Ich will einen Picasso in mein Haus
Pop und Kunst haben eine lange und oft auch sehr produktive Geschichte miteinander, und 2013 kamen einige interessante Kapitel hinzu. Einer der schönsten Länderpavillons auf der Venedig-Biennale 2013 – dem wichtigsten Treffpunkt der Kunstwelt in diesem Jahr – stammte von Jeremy Deller. In früheren Arbeiten ließ der Brite zum Beispiel Brass-Bands Acid House und Detroit Techno spielen, aus den sozialen und musikalischen Verbindungen beider Genres machte er ein kompliziertes Wandgemälde. Und auch in seinem großen Filmbeitrag „English Magic“ in Venedig stand eine jamaikanisch-britische Steel-Band am Anfang – sie spielte unter anderem einen Song von David Bowie.
Wenn bei Deller der Pop in die Kunst einbricht, dann hat er immer die „people“ im Schlepptau, es geht um Demokratisierung, Inklusion. Ganz anders auf der anderen Seite des Atlantik, wo sich in diesem Jahr eine seltsame Pop-und Kunst-Allianz formierte, die ganz auf Celebrity-Niveau funktionierte. Schuld sind wahrscheinlich die vielen Spenden-Dinner, wie sie beispielsweise das New Yorker Museum of Modern Art veranstaltet. Die Reichen und Schönen aus beiden Sphären treffen sich beim Häppchen – und am Ende landet dann Anselm Kiefer mit Courtney Love im Hotelzimmer und das Foto davon auf Twitter.

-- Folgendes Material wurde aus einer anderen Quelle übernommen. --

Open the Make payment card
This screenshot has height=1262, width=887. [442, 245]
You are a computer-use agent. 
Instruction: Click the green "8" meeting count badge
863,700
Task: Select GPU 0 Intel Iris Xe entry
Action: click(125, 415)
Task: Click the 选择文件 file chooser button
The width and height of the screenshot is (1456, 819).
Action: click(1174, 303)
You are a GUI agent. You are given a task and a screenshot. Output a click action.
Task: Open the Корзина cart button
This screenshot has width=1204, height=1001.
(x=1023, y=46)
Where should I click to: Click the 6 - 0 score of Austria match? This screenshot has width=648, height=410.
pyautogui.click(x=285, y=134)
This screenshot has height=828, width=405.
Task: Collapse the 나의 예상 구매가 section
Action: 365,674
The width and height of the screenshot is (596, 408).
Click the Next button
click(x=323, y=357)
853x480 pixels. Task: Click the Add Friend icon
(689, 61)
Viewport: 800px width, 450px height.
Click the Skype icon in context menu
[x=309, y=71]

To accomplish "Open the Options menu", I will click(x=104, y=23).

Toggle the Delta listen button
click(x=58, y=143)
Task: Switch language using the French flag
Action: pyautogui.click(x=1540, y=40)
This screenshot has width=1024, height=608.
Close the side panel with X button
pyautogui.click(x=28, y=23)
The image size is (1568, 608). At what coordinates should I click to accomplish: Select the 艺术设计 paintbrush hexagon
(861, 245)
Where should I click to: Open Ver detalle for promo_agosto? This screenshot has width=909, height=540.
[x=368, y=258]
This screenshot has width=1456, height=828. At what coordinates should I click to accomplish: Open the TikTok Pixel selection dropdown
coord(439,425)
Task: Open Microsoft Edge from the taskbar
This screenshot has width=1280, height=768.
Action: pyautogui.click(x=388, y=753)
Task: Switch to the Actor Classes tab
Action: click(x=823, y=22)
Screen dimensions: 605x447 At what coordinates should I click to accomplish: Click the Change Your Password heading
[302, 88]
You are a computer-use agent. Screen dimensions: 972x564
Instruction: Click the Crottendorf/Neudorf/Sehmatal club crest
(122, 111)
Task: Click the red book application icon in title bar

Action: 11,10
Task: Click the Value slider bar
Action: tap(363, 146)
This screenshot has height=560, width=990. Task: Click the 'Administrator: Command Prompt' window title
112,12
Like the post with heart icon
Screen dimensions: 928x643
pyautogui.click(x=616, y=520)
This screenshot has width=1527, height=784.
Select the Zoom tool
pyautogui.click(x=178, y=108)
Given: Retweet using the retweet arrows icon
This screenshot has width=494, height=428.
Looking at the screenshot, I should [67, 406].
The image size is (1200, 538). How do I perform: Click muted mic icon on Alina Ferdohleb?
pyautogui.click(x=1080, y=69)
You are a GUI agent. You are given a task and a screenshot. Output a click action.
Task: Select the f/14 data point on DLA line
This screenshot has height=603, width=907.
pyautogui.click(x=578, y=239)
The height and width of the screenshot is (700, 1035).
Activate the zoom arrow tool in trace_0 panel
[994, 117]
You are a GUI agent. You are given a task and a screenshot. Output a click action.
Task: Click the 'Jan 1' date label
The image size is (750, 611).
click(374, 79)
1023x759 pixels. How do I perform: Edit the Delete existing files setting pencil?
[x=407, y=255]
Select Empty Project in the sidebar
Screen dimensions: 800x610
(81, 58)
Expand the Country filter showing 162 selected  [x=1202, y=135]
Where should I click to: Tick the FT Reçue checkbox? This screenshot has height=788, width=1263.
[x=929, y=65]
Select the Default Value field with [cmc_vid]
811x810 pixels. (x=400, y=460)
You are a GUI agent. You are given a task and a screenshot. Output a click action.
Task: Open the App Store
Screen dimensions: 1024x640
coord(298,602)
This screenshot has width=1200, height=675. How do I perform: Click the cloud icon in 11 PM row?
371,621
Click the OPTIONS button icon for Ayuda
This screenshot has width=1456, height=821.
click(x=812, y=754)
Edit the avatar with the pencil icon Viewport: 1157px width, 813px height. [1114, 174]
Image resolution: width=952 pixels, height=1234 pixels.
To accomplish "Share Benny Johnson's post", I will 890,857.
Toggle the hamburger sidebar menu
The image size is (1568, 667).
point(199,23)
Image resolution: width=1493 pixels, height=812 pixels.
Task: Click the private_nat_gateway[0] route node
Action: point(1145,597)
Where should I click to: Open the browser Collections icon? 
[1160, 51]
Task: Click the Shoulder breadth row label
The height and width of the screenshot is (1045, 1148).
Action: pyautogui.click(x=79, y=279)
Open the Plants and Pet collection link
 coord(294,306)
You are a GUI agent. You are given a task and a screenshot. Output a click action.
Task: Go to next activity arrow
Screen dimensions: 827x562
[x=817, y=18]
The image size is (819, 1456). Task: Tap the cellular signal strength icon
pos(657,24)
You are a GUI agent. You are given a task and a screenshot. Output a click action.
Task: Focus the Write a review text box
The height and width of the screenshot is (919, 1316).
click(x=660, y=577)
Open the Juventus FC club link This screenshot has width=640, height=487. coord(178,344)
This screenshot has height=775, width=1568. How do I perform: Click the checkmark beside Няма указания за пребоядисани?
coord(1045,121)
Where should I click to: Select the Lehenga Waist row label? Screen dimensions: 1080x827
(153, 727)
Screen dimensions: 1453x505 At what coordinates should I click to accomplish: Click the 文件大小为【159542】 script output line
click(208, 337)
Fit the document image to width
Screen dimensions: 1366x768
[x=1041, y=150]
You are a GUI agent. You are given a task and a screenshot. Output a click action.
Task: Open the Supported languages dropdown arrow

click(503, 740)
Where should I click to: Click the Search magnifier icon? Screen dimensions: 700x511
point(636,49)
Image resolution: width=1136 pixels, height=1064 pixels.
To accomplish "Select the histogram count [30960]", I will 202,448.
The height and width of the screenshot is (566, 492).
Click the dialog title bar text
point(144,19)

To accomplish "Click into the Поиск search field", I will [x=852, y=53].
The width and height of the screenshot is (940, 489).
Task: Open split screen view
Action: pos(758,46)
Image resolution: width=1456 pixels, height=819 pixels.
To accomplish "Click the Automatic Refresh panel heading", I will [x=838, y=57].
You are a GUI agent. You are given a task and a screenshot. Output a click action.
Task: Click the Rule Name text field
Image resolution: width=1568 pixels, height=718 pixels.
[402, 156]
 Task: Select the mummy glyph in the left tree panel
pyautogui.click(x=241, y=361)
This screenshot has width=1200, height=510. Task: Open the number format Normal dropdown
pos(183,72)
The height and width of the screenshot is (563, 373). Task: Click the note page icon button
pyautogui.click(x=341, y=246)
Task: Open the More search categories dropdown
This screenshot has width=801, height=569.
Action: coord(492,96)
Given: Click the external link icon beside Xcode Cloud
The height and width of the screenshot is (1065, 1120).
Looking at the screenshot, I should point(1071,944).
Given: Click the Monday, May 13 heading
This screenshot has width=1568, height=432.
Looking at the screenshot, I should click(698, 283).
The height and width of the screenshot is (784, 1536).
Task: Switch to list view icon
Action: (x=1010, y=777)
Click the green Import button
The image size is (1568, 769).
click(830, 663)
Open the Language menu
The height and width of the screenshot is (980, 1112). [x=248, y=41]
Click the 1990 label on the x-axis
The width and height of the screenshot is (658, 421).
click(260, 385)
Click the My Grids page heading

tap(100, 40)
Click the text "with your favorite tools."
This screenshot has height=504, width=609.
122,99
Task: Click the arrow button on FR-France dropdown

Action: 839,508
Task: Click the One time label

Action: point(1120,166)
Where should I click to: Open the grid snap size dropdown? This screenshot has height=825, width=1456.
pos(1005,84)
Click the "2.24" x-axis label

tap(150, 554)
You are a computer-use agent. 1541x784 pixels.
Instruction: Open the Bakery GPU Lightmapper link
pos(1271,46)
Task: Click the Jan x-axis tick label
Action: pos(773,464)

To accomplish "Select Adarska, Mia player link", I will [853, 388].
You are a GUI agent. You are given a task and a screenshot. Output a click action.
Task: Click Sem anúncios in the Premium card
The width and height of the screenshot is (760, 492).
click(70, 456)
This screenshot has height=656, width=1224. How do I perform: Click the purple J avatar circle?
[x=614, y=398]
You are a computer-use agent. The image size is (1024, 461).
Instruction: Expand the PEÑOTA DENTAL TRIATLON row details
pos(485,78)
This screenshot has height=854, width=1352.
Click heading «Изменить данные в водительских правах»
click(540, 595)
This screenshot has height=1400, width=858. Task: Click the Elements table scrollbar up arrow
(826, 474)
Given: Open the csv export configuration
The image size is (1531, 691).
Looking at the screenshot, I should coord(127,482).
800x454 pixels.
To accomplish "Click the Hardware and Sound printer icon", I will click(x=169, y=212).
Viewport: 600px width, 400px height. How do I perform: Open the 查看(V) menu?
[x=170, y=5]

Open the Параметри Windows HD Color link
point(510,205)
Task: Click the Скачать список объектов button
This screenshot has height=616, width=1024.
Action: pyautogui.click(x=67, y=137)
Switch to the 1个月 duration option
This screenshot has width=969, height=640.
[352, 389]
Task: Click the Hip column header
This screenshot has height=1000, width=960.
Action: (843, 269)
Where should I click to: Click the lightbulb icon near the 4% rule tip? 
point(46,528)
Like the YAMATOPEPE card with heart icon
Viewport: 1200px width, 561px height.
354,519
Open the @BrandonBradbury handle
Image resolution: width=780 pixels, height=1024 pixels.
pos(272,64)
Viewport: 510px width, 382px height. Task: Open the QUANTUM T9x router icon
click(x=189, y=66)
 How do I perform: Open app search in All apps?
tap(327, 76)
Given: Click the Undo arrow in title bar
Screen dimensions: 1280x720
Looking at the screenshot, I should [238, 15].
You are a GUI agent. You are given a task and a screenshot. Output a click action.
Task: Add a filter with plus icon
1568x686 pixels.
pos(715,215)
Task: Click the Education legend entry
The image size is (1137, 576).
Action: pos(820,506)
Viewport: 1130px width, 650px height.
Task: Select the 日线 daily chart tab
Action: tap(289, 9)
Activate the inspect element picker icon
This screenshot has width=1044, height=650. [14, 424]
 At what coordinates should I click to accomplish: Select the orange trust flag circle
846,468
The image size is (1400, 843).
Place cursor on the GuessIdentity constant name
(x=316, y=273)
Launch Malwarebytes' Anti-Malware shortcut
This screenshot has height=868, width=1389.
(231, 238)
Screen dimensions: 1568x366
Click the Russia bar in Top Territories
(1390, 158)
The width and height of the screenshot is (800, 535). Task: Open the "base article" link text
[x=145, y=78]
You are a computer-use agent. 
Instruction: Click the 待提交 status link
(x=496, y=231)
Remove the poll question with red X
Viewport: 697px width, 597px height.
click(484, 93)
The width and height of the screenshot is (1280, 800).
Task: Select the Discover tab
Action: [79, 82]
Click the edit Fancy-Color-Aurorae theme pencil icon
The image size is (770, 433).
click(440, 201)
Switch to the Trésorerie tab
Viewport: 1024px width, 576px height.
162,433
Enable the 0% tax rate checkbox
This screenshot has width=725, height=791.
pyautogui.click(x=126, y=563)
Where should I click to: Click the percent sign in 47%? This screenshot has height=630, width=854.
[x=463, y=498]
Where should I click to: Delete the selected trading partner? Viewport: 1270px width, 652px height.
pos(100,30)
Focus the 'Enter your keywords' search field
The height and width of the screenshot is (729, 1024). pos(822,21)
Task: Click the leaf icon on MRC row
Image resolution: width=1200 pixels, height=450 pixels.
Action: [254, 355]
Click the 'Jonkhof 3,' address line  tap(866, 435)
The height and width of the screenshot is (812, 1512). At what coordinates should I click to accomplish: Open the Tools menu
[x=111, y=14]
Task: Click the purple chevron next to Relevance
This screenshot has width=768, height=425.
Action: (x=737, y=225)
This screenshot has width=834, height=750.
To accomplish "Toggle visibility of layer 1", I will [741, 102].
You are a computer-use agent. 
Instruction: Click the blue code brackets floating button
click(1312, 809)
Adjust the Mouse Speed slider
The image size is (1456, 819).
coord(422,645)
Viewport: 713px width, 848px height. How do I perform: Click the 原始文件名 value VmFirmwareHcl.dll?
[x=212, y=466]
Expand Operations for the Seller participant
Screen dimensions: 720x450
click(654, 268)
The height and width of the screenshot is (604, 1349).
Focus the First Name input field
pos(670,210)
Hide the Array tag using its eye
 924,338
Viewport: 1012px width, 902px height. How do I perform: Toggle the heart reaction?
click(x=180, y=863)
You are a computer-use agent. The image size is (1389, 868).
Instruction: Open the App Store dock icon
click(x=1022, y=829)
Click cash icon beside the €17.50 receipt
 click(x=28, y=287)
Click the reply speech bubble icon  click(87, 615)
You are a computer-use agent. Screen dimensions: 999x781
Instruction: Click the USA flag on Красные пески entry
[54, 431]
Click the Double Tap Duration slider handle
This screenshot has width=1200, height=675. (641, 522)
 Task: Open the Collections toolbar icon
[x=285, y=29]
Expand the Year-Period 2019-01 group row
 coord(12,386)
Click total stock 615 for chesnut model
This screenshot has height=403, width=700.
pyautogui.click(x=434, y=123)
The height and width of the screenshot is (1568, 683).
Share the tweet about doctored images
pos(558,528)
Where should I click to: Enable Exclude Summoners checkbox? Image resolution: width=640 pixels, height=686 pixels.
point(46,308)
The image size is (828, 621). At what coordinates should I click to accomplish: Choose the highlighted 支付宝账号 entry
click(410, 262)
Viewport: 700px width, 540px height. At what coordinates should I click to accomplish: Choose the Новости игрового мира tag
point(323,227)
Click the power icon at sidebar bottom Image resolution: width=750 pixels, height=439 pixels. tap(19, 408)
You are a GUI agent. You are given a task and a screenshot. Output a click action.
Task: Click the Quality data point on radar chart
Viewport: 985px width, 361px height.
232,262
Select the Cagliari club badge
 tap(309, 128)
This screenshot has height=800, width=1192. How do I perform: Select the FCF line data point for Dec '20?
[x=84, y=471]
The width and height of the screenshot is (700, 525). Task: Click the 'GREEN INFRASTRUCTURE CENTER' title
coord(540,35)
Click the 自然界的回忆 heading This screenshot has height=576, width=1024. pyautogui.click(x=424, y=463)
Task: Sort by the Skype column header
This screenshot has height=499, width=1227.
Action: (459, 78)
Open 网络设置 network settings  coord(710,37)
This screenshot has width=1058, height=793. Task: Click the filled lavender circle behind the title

Bei so einer Gelegenheit müssen einige Popstars der Performance-Künstlerin Marina Abramovic zu lange in die Augen geschaut haben. Sie jedenfalls wurde in diesem Jahr zu einem Verbindungsglied zwischen den Sphären. Abramovic hat ein durchaus radikales Frühwerk von Körper-Aktionen zu bieten, ist aber seit einigen Jahren vor allem mit der Musealisierung ihrer selbst beschäftigt. Höhepunkt ihrer großen Retrospektive im MoMa vor drei Jahren war eine Performance, bei der sie andere Besucher möglichst lange unverwandt anstarrte – so intense! Diese Strategie hat im Sommer 2013 der Rapper Jay Z übernommen: Sechs Stunden lang sang er in der renommierten New Yorker Pace Gallery seinen Track „Picasso Baby“ den Besuchern jeweils einzeln ins Gesicht – darunter Marina Abramovic. „Ich will einen Picasso in mein Haus“, lautet die zentrale Zeile aus dem Track. Jay Z hat offenbar von den vielfältigen Facetten der zeitgenössischen Kunst vor allem den Geldaspekt herausgesucht, teuer, must-have.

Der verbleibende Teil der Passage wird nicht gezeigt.